§ **Work instructions**:
[A] From the text about the writer's daily routine, list every activity given in a sentence that begins with the word "No".
[B] Summarize the text about the writer's daily routine in two sentences.

When the day ends, if it's raining, I'd again hitch a ride. But if it isn't, I'd walk home, sometimes with Mano Nito, sometimes alone. I'd walk fast when I'm by myself. I don't make any eye contact with whoever I'd meet on the way. When I get into my apartment, I'd put my bag on a chair and then throw my face mask to the bin. I'd wash my hands and remove my accessories. I'd sit down and check my phone. Sometimes, when I have food, I'd snack while browsing my social media. Sometimes, I'd open Netflix. After I've had my dinner, I'd wash the dishes and sweep the floor. Then I'd take a bath and get ready for bed. I'd call my boyfriend to ask how his day's been – if it was any better than mine. And then after half an hour or so, we'd say bye and tell each other I love you. I'd watch another episode of whatever series I'm currently into or read a chapter from an ebook I had saved on my phone. And when my eyes feel heavy, I'd put my gadget down and sleep. I'd repeat the whole thing for the remaining days in the workweek. 

On weekends, there is nothing much to do either. I'd wash the laundry in the morning and then go to the supermarket in the afternoon. I'd open Youtube and watch cooking shows before making my own version of their recipes. I still haven't perfected bistek tagalog until today. Since local restrictions were reimposed, I've been ordering take-out, though; Metro Supermarket is kilometers away from my place. I'd do a little cleaning. I'd again watch something on Netflix or read a book. Right now, I'm on episode 12 of Chicago Typewriter.

I honestly have no problem with this. I like my routine. I like the quietness and solitude. But walking home alone today, I almost cried thinking, is this it? Will my life be like this for the rest of the month, the year? Will this be our life in the years to come? Hiding in our homes, keeping our distance, and disinfecting whatever we touch? Just work, essentials, and home. No dinner dates. No spending time with friends. No driving home to see our parents. No celebrating family milestones at the beach or at any fancy restaurant.

§ **Data extract**:
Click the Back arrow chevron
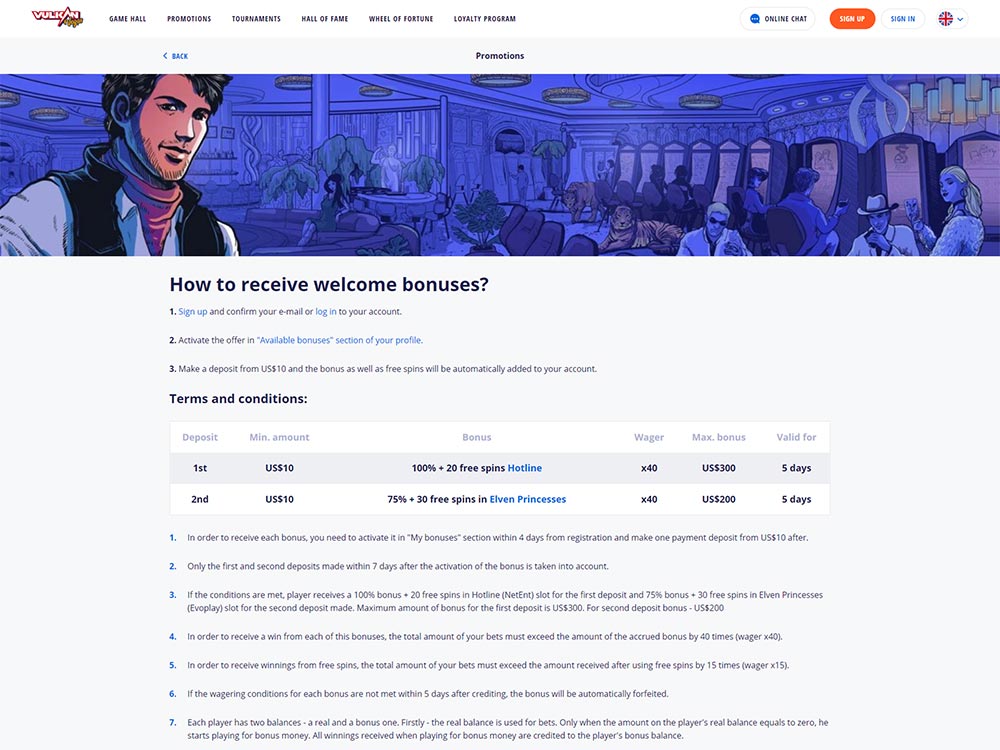1000x750 pixels. point(165,55)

§ **Results for the exercise**:
[A]
- Dinner dates
- Spending time with friends
- Driving home to see our parents
- Celebrating family milestones at the beach or at any fancy restaurant

[B] After work the writer rides or walks home, does chores, watches Netflix or reads, and calls their boyfriend before sleeping, and on weekends the writer does laundry, shops or orders take-out, cooks, and cleans. The writer likes this quiet routine but almost cried walking home alone, wondering whether life will stay limited to work, essentials, and home, with no dinners, friends, or family visits.